Allen Murphey always wondered what it would be like to be an astronaut. He leans back in his chair and thinks about it.
Alex Murphin, the astronaut, is orbiting the Earth in his space capsule. This is his twenty-ninth orbit. During his thirty-first orbit, he will have five buttons to press, three switches to flip, and possibly, one or two knobs to adjust. But this is his twenty-ninth orbit, and he has nothing to do.
Alex Murphin gazes through the tiny window of his self-contained plastic-and-steel environment, and sees the glowing blue sphere of his home planet, so far away.

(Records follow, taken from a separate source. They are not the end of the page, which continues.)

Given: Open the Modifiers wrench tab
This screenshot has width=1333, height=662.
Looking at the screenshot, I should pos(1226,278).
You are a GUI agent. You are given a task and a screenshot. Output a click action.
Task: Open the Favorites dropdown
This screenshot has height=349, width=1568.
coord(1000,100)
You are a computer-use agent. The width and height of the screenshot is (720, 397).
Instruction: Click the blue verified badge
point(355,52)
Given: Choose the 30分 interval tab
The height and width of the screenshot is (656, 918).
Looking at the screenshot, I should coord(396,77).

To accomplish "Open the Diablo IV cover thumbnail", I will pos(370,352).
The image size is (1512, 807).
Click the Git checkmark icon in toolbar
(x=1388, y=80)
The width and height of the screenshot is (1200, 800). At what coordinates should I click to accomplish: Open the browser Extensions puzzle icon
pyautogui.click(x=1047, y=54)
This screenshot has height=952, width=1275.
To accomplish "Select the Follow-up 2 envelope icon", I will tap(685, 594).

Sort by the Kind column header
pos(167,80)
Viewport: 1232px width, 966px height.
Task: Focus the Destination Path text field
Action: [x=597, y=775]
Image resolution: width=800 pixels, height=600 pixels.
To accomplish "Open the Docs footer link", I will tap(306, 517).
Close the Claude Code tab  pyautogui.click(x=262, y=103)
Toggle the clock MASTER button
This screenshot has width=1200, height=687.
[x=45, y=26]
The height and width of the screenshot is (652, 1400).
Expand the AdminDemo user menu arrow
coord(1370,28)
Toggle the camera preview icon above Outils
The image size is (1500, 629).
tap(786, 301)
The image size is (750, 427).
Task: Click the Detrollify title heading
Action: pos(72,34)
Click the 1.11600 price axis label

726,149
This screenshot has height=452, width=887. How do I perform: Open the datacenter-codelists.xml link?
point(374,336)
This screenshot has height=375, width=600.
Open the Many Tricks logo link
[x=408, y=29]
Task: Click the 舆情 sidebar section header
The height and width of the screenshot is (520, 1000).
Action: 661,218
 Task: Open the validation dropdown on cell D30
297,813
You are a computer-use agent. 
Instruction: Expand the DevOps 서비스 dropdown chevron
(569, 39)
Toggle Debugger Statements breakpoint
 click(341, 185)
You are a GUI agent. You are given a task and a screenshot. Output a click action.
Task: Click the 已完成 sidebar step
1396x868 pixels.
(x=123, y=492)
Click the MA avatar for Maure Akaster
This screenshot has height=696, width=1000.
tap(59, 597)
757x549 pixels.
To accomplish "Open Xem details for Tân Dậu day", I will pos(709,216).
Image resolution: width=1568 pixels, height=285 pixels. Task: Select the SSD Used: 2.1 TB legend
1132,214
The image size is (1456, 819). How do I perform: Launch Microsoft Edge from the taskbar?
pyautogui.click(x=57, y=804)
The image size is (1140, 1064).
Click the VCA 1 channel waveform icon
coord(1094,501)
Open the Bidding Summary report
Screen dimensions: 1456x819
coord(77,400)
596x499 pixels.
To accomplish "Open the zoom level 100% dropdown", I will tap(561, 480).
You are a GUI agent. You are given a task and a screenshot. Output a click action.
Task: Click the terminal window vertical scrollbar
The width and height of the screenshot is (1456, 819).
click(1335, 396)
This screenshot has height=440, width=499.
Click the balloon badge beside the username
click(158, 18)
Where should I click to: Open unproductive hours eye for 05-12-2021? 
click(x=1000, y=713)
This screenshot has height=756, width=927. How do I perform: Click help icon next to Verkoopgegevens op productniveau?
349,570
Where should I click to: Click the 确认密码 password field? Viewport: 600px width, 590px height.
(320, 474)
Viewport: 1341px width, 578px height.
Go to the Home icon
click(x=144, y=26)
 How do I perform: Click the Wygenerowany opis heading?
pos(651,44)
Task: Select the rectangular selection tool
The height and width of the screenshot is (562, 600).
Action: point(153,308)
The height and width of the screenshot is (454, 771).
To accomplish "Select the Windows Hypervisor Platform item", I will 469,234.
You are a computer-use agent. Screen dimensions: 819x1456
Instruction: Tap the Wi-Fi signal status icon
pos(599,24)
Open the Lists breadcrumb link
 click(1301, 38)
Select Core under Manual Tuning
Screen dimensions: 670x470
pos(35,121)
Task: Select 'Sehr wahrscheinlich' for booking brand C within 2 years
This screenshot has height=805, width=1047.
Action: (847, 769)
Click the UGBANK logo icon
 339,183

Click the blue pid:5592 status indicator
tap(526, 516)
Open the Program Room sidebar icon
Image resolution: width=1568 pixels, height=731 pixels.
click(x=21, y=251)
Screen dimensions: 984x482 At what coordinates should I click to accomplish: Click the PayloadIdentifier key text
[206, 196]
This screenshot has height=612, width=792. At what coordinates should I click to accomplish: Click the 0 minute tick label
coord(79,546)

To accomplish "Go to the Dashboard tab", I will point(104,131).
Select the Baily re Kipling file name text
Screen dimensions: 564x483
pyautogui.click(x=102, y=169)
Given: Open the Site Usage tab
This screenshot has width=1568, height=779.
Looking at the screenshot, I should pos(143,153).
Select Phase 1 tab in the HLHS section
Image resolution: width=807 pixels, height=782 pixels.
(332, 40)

It looks strangely unreal, as if it is just a painting, left over from some old science fiction movie. Maybe there's someone behind it, holding it up, moving it occasionally to enhance the effect.
Alex Murphin places a tape into the small stereo cassette player that he secretly brought on to his spacecraft. The capsule is filled with the music of Critical Mass, this week's hottest new rock group. He listens to the stress-inducing tones of their new hit, "Life in the Men's Room", and lets the sound envelop him.
Albert Murdall never liked his name. That is why, when he became the lead singer of Critical Mass, he changed it to Abstract Murders. At this moment, he is sitting with Deadly Poison, Eddie Hacksaw, and Oatmeal Henderson, the other members of Critical Mass, in studio number four of Radioactive Records.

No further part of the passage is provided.